Work instruction:
In exact form, please repeat the records from their opening line down to the line with "You are a computer-use agent. Screen", including that line.

Records shown:

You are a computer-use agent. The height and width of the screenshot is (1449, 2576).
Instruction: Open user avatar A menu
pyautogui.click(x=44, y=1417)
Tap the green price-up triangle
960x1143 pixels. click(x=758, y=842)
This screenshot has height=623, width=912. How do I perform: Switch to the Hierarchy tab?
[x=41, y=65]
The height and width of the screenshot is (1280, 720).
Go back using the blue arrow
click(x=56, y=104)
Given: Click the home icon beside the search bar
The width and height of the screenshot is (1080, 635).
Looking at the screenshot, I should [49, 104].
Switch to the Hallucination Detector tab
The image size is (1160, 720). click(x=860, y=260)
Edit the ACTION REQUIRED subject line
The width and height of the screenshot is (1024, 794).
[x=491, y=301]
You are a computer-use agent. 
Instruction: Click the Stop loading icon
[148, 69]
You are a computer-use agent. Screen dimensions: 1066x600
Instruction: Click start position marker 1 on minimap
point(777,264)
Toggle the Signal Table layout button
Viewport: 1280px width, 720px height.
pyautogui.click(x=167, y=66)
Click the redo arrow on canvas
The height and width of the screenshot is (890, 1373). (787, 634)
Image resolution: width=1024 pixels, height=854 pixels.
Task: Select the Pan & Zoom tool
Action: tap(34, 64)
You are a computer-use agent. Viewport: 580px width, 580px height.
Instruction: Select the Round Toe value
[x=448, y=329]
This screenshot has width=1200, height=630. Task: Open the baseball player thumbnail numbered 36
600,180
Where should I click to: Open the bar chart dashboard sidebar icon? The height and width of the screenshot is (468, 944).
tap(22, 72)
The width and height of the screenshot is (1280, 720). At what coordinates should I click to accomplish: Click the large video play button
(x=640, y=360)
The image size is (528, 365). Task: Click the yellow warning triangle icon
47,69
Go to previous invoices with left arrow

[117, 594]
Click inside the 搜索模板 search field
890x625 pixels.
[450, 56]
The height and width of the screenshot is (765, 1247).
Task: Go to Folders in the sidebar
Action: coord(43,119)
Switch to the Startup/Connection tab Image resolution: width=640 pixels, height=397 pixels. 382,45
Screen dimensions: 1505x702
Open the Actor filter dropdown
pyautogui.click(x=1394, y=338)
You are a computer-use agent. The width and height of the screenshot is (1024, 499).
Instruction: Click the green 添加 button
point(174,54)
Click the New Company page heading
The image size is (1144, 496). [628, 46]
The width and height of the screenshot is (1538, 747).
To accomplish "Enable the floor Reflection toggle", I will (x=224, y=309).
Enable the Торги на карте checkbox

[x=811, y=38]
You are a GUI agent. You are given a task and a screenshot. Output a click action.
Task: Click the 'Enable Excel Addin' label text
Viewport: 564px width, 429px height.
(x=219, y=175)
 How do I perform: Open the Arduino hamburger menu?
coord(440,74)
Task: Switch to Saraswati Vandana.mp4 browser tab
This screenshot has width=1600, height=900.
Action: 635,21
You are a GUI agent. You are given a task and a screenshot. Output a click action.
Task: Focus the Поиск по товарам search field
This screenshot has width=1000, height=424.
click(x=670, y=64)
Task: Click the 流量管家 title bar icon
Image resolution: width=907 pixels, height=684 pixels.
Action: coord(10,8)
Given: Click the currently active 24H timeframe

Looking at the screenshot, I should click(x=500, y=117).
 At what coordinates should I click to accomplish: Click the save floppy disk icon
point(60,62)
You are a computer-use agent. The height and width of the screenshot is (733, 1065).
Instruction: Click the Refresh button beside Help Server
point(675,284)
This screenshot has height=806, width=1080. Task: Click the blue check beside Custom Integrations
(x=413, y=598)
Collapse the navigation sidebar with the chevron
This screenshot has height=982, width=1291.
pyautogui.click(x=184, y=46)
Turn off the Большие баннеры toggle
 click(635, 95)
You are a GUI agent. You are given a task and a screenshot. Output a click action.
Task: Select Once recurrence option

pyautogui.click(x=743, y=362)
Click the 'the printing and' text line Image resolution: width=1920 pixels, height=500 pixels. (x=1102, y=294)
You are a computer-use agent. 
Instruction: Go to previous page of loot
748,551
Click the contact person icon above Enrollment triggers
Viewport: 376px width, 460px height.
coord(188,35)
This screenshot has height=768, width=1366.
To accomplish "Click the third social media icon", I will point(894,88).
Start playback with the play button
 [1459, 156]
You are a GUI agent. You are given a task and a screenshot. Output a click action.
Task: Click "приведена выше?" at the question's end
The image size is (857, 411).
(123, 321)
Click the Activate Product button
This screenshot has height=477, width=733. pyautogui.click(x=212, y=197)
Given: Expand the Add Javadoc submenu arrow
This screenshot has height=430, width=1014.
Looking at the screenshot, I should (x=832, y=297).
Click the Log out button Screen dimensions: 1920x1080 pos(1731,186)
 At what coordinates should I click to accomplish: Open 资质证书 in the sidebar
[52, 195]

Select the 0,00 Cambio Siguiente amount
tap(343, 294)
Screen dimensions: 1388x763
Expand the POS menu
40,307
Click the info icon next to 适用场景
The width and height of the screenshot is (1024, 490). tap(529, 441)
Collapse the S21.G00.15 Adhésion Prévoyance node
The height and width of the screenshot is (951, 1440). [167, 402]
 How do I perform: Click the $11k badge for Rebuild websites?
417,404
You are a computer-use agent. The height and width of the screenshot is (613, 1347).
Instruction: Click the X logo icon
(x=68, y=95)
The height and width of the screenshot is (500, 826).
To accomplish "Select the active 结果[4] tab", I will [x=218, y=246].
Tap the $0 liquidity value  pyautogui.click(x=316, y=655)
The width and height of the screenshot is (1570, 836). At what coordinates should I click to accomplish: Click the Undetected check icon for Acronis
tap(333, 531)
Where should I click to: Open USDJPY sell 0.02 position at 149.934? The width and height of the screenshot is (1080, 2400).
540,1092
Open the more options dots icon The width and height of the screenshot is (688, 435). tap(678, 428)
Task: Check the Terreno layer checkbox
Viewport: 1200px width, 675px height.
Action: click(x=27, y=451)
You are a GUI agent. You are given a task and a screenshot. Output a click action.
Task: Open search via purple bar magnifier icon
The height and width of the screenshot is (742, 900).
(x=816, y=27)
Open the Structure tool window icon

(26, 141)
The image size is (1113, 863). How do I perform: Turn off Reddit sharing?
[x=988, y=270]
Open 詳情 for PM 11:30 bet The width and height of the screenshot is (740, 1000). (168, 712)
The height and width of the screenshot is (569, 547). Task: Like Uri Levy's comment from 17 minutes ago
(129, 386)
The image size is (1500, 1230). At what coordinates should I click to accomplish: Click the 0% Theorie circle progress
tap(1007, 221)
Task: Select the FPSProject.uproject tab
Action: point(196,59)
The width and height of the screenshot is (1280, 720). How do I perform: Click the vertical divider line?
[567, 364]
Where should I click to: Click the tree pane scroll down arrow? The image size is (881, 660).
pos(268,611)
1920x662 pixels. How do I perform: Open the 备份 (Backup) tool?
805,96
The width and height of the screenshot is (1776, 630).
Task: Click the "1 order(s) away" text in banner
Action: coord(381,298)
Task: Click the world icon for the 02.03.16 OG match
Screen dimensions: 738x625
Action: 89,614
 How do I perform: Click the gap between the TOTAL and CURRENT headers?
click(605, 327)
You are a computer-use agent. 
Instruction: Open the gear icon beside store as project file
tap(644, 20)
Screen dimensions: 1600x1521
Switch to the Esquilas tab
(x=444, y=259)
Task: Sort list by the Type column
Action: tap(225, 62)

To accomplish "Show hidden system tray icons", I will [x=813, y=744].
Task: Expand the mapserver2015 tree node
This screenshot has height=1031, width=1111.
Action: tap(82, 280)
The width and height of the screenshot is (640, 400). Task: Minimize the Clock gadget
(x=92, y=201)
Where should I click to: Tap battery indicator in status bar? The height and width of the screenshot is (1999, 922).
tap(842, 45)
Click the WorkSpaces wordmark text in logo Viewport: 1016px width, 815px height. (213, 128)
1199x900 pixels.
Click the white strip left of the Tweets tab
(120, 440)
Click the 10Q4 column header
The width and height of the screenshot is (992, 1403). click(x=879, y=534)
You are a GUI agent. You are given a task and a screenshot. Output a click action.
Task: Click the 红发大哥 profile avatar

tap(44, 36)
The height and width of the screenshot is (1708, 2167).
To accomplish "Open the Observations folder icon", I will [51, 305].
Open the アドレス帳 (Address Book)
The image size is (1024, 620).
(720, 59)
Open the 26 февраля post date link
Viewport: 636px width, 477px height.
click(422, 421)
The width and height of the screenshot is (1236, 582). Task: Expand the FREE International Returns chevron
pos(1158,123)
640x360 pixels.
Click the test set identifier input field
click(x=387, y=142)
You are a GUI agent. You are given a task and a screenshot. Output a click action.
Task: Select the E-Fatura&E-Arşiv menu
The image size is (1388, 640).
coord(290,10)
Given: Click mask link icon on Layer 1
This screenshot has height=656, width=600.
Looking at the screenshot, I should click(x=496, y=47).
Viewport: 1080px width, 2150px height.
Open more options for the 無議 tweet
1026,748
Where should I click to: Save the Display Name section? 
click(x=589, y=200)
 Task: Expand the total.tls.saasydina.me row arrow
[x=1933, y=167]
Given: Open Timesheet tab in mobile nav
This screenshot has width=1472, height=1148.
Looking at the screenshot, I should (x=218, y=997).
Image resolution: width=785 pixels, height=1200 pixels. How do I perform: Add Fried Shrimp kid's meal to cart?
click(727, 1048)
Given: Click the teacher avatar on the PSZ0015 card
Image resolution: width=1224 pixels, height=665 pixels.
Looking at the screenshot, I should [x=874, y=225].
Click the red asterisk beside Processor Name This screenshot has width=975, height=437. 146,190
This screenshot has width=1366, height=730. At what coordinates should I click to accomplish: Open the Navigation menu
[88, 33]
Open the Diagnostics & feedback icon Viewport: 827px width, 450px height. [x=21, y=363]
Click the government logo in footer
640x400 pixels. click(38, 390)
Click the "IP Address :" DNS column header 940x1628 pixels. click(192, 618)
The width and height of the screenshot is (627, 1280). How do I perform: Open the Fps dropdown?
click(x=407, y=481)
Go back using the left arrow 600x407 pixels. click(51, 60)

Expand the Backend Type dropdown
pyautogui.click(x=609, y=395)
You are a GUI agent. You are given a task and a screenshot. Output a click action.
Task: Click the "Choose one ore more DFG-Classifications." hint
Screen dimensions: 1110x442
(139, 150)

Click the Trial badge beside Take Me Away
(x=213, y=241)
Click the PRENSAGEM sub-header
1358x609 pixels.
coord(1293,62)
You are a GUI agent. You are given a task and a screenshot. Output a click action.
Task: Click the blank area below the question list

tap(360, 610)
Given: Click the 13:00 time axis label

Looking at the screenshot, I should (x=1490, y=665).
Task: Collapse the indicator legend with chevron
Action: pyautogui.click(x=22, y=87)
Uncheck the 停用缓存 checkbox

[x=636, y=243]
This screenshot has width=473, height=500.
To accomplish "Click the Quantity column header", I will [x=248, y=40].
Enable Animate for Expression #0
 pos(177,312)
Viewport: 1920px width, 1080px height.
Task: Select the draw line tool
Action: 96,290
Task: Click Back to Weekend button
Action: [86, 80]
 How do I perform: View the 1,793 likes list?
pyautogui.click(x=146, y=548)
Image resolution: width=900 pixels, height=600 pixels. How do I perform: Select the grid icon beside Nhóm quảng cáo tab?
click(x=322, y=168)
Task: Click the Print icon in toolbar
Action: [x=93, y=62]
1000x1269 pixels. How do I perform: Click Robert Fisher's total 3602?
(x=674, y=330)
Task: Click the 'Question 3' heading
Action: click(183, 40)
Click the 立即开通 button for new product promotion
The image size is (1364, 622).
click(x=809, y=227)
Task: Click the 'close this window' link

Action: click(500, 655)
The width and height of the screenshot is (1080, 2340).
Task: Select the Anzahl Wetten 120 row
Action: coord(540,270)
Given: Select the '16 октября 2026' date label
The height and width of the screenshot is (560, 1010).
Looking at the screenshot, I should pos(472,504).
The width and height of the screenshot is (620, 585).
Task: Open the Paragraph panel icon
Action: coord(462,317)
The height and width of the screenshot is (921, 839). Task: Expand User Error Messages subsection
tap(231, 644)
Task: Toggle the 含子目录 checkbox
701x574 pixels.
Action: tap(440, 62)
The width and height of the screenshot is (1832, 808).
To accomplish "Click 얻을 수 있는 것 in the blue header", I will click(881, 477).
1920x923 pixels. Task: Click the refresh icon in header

Task answer:
You are a computer-use agent. The height and width of the screenshot is (1449, 2576).
Instruction: Open user avatar A menu
pyautogui.click(x=44, y=1417)
Tap the green price-up triangle
960x1143 pixels. click(x=758, y=842)
This screenshot has height=623, width=912. How do I perform: Switch to the Hierarchy tab?
[x=41, y=65]
The height and width of the screenshot is (1280, 720).
Go back using the blue arrow
click(x=56, y=104)
Given: Click the home icon beside the search bar
The width and height of the screenshot is (1080, 635).
Looking at the screenshot, I should [49, 104].
Switch to the Hallucination Detector tab
The image size is (1160, 720). click(x=860, y=260)
Edit the ACTION REQUIRED subject line
The width and height of the screenshot is (1024, 794).
[x=491, y=301]
You are a computer-use agent. 
Instruction: Click the Stop loading icon
[148, 69]
You are a computer-use agent. Screen dimensions: 1066x600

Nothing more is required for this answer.